見出し画像

チャイコフスキーの不遇な2曲

今回は、珍しくロマン派(というよりは国民楽派かもしれないけど)についてのお話です。

なんだか私は古楽と現代音楽しか聞かないんぢゃないかと思われている節がありますが、元々チェロを弾いてましたし、オーケストラでもシューベルト、ブラームス、チャイコフスキー、ヴェルディ、ショスタコーヴィチなどなど弾いてましたから、別にロマン派が嫌いなわけぢゃないのよ。。。
ただ、他の時代より突出してこの時代が素晴らしいとは思ってないだけで、もっと違った視座で評価できたら面白かろうな、とは思っていますけどね。

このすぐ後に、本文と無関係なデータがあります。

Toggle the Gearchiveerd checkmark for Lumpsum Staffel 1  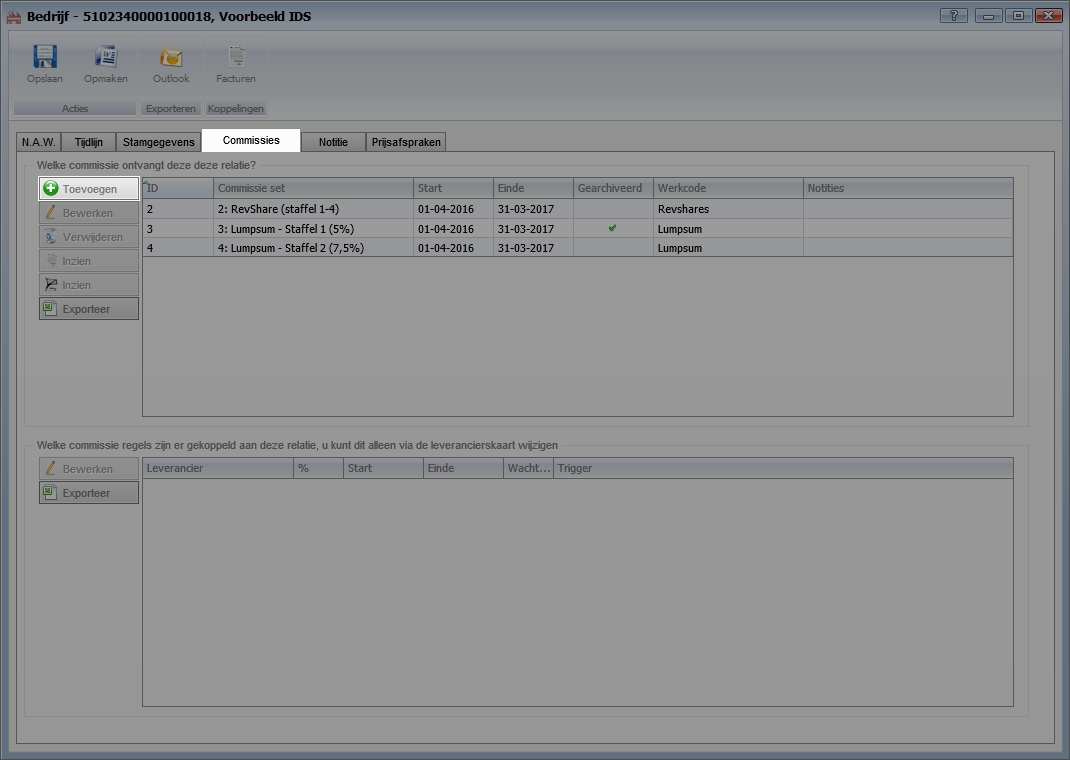pyautogui.click(x=612, y=228)
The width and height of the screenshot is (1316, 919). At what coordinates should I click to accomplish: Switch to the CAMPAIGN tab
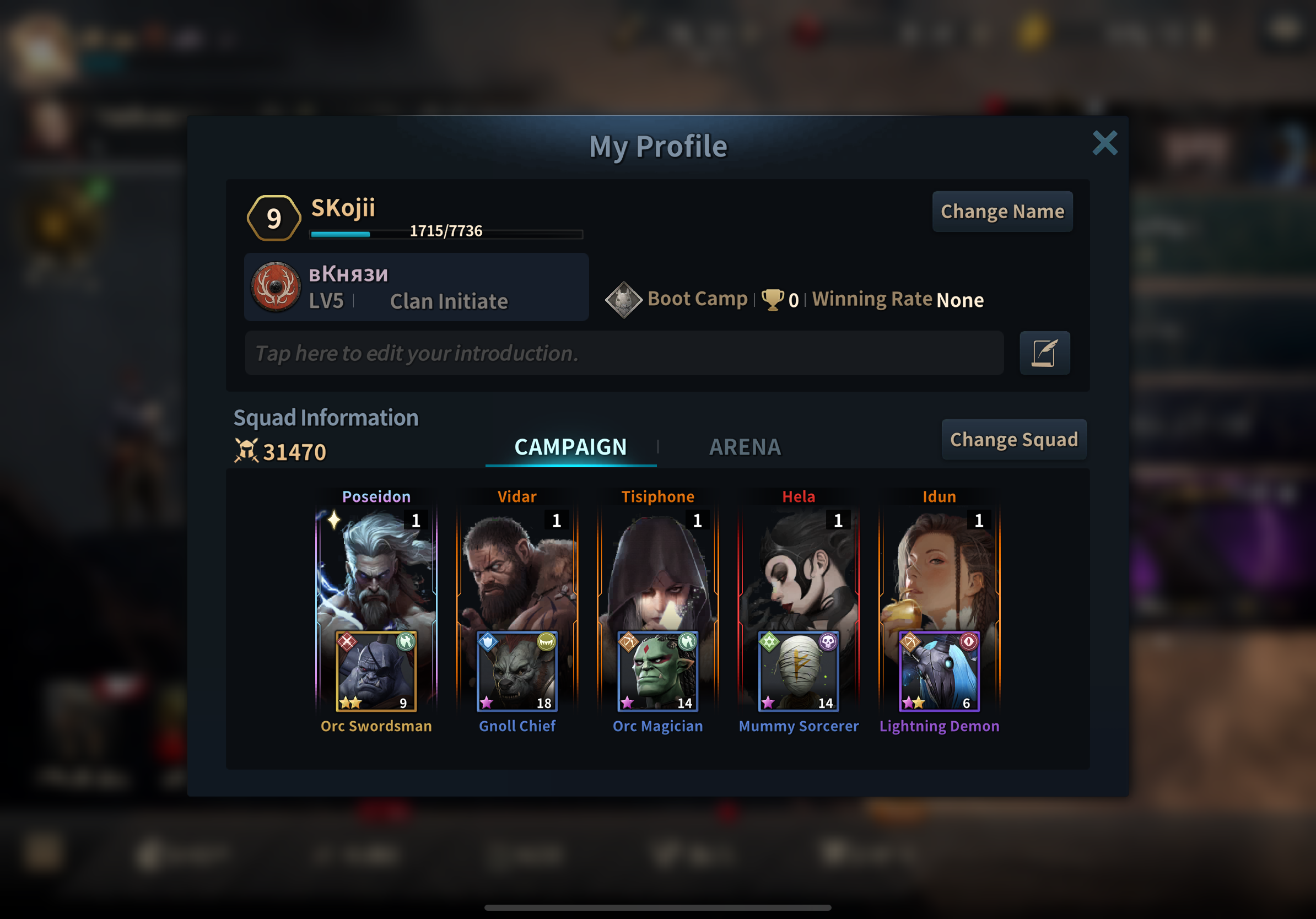[571, 447]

さて、今回は昨日聞いてきたコンサートで取り上げられていたチャイコフスキーの曲を取り上げます。他にもバーバーの曲もあったのですが、それはおいときます。

○チャイコフスキーの不遇な曲

昨日取り上げられたのは幻想曲「フランチェスカ・ダ・リミニ」とピアノ協奏曲第2番でした。前者はそこそこマイナー、後者は滅多に実演にあうことはないでしょう。
この2曲は作曲時期は近く作曲者の30代後半に作られました。この2曲が演奏機会に恵まれない不遇さは、このタイミングを境界線として存在するのではないかと思うのです。そして、不遇な作品と人気作品や代表作とされるものとの関係性においては対照的であるとも思うのです。

○フランチェスカ・ダ・リミニの場合

チャイコフスキーの管弦楽、交響作品の代表作の時系列を、この作品を境界線に考えてみると、

交響曲第1番
幻想序曲「ロメオとジュリエット」
交響曲第2番、第3番
--------
幻想曲「フランチェスカ・ダ・リミニ」
--------
交響曲第4番、第5番、第6番

となります。
フランチェスカ・ダ・リミニを境界線として、以前はやや素朴にしてシンプルな構成だったものが、この作品は3部形式とはいえ単一で30分近くあり、あらゆるチャイコフスキーらしいイディオムが存在し、すべてがぶちこまれています。
交響曲第3番と比べると極端すぎます。

そして、ここで見られたイディオムは適度な濃度に薄めて使用され、バランスよく後期の3つの交響曲に使われます。つまりこの曲を聴いていると、まるで後期の3つの交響曲を30分に凝縮して聞かされているような気分になります。ここはあの交響曲、あそこはあの交響曲って感じではっきりいってしんどい、、、しんどすぎる。。。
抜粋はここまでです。